Dataset extract:
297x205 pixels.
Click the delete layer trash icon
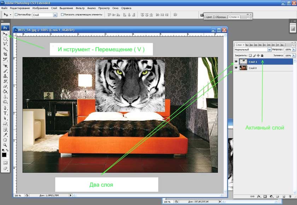pyautogui.click(x=290, y=196)
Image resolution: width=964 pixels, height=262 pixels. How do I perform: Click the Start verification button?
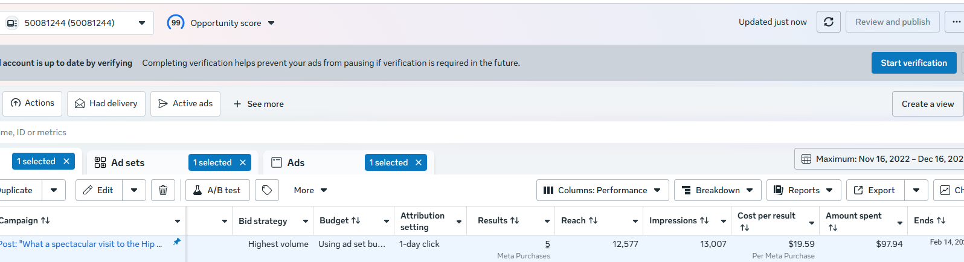click(914, 63)
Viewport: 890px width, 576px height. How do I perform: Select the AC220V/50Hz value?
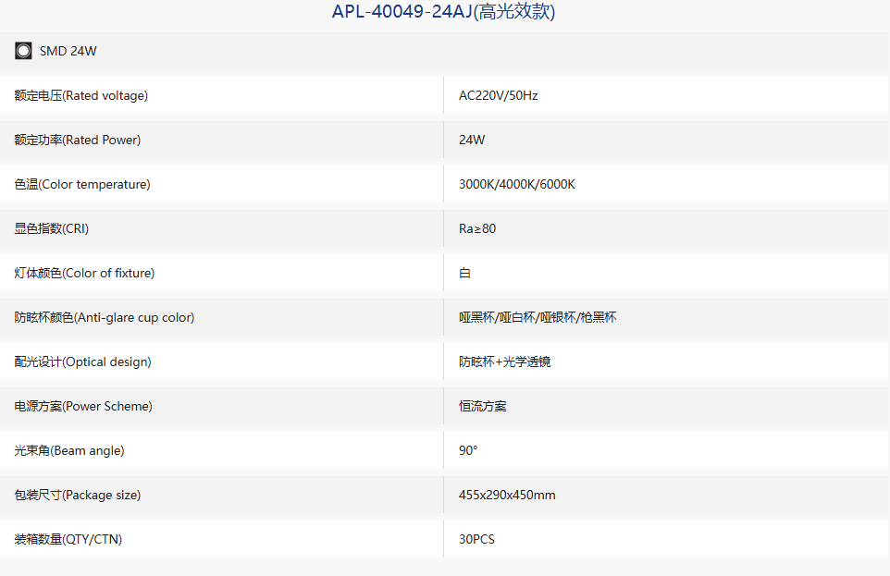pos(499,95)
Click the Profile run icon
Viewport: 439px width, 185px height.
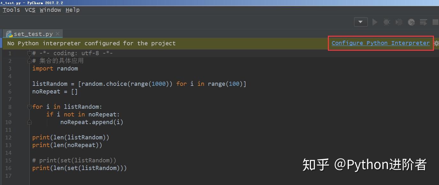(x=411, y=22)
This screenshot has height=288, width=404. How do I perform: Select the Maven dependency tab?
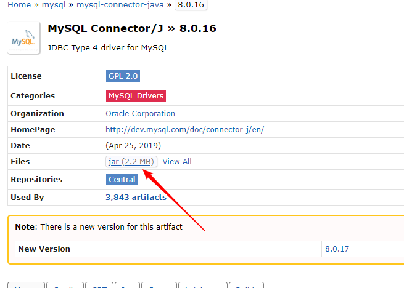coord(27,285)
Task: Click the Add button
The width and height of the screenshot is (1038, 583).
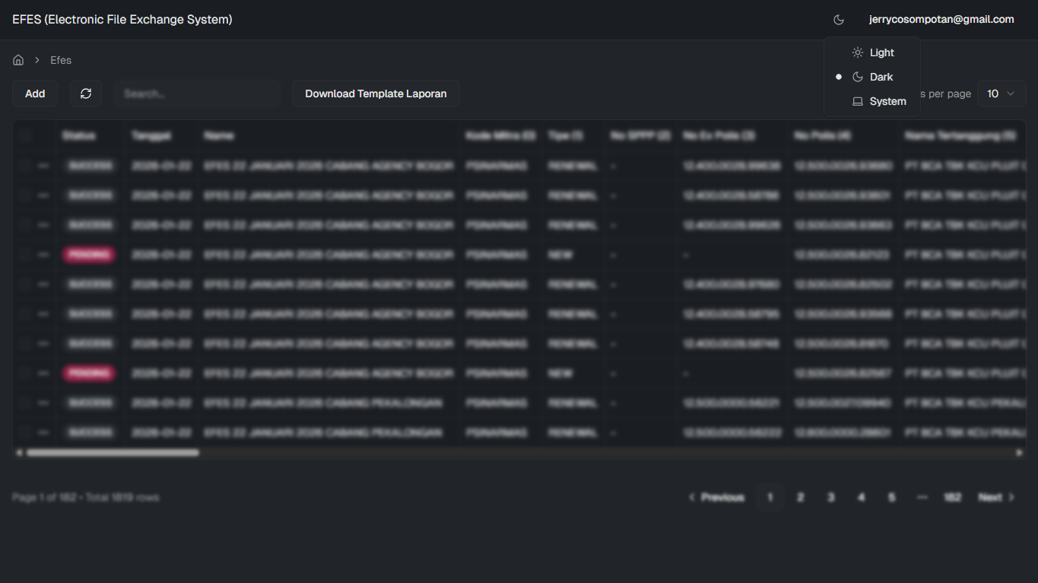Action: pos(35,93)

Exercise details:
Your answer must be the exact lines from the records above, from the one containing "Viewport: 890px width, 576px" through the one containing "Task: Click the Add button", both included, with every picture left out.

Reply to the exercise:
Viewport: 890px width, 576px height. How do I perform: Select the AC220V/50Hz value?
pos(499,95)
Click the Profile run icon
Viewport: 439px width, 185px height.
(x=411, y=22)
This screenshot has height=288, width=404. How do I perform: Select the Maven dependency tab?
coord(27,285)
Task: Click the Add button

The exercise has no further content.